Two can play this game as easily as one. Your client may truly believe that the General Counsel will never approve changes to your agreement. You can be equally adamant in your polite insistence that your attorney will never approve the agreement unless changes are made. You can even increase the ante: Your insurance advisor will not approve it, either. In the end, what this leaves you with is a standoff that can only be resolved through meaningful negotiations. Since this is your objective in the first place, you might suggest that you simply get on with it.
What some architects or engineers might agree to accept has absolutely nothing to do with you. You have an obligation to your client, to your firm, and to your staff to manage your affairs in a prudent, businesslike fashion. There may be professionals around and about who, for whatever reason, choose to do otherwise. Even if this is so, it is irrelevant. You might ask your client if he or she would seriously consider entrusting decisions about the expenditure of millions of dollars to those with no more business sense than to sign anything placed in front of them. It is not likely.
If your concerns have to be referred to the General Counsel's office for review, so be it. Ask for a meeting. You need to convey your point of view to those who both understand the implications of the issues you wish to raise and have the authority to deal with them in the context of the project and the institutional environment in which it is being planned. The threat of delay may or may not be real. In any event, it is your client's decision, not yours. What you might do to help ease the burden is suggest that you be authorized to proceed with the pre-design phase while the details of your agreement are being finalized.
By the time you arrive at the negotiating table, your client has already invested a good deal of valuable time and energy in the project and in you. The selection process did not take place overnight. Having resolved the problem of finding the best design team available for the task at hand, your client is as anxious as you are to get on with the job. He or she may also have invested a healthy amount of personal credibility in the decision to bring you in. Having come this far, no one, least of all your client, wants to throw in the towel and start over again.
You made certain assumptions about the degree of risk and the level of responsibility you expected to assume when you estimated your fee in the first place. It makes no sense to make concessions about either without at least calling into question the validity of your fee proposal. Your client is likely to respond that these concessions represent business decisions you simply have to be prepared to make. Perhaps so, but how many can you grant before the potential cost exceeds any possible return you might realize by taking on the work? In theory, there is a point at which you would be better off writing a check for the difference and walking away from the job. This is a concept your client understands only too well. You might want to make clear that it is an understanding you share.

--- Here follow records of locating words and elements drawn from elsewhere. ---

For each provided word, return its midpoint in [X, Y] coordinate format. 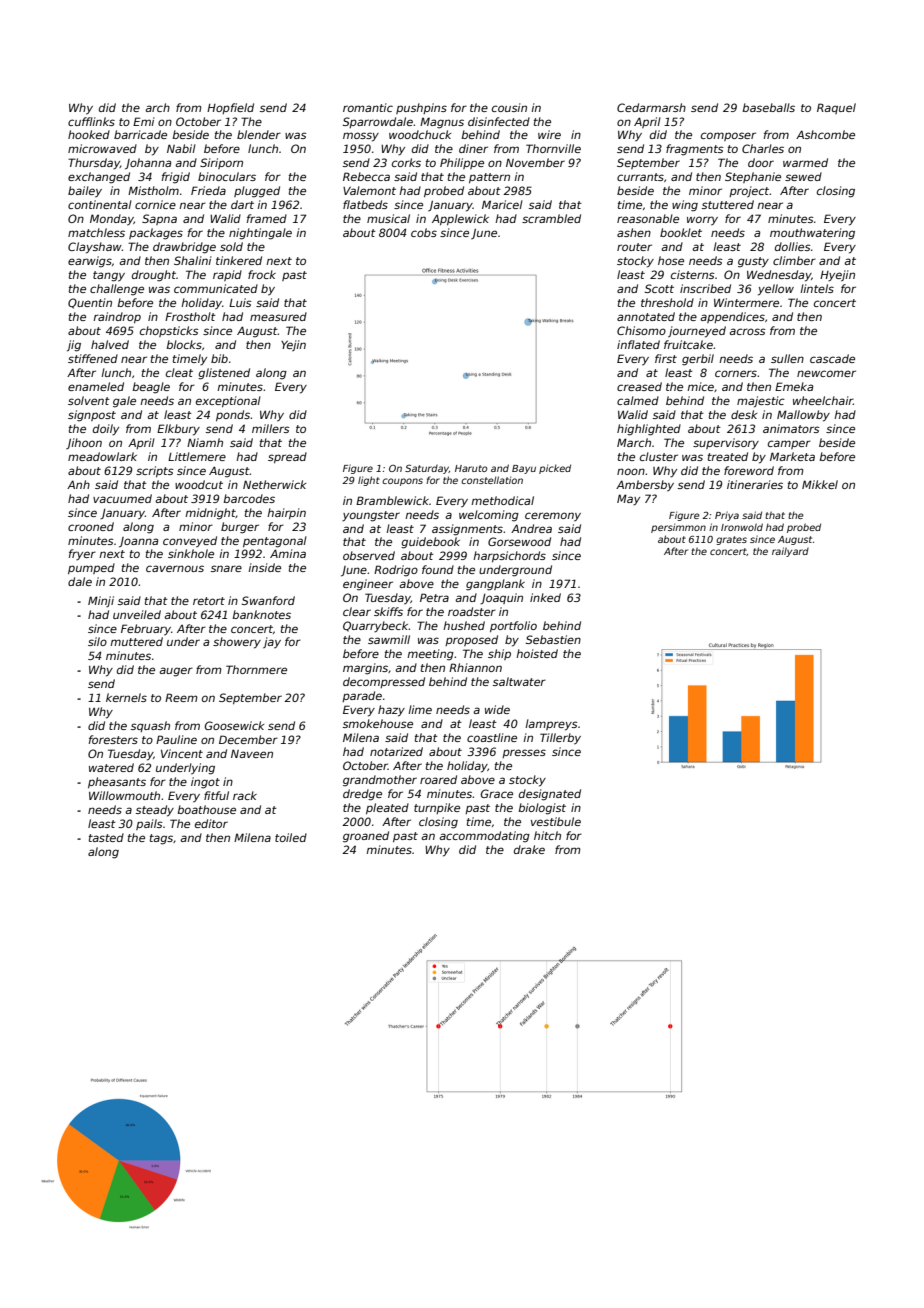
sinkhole [191, 553]
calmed [638, 400]
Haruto [471, 468]
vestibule [556, 821]
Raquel [836, 108]
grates [731, 540]
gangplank [495, 585]
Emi [144, 121]
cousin [509, 107]
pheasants [117, 782]
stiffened [93, 358]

All this may sound like a game of hardball in a situation that calls for nothing quite so much as mutual respect and trust. It is hardball, but it need not be played to a win-lose conclusion. You can see it through without compromising either the integrity of the project or the goodwill of your client.
You have more bargaining strength than you might realize, and there is generally more room for negotiation than you might think. You can maintain your professionalism and balance throughout if you communicate to your client, going in, that the issues you wish to discuss are of great importance to you both, and if you deal with those issues firmly, but fairly, as you go along.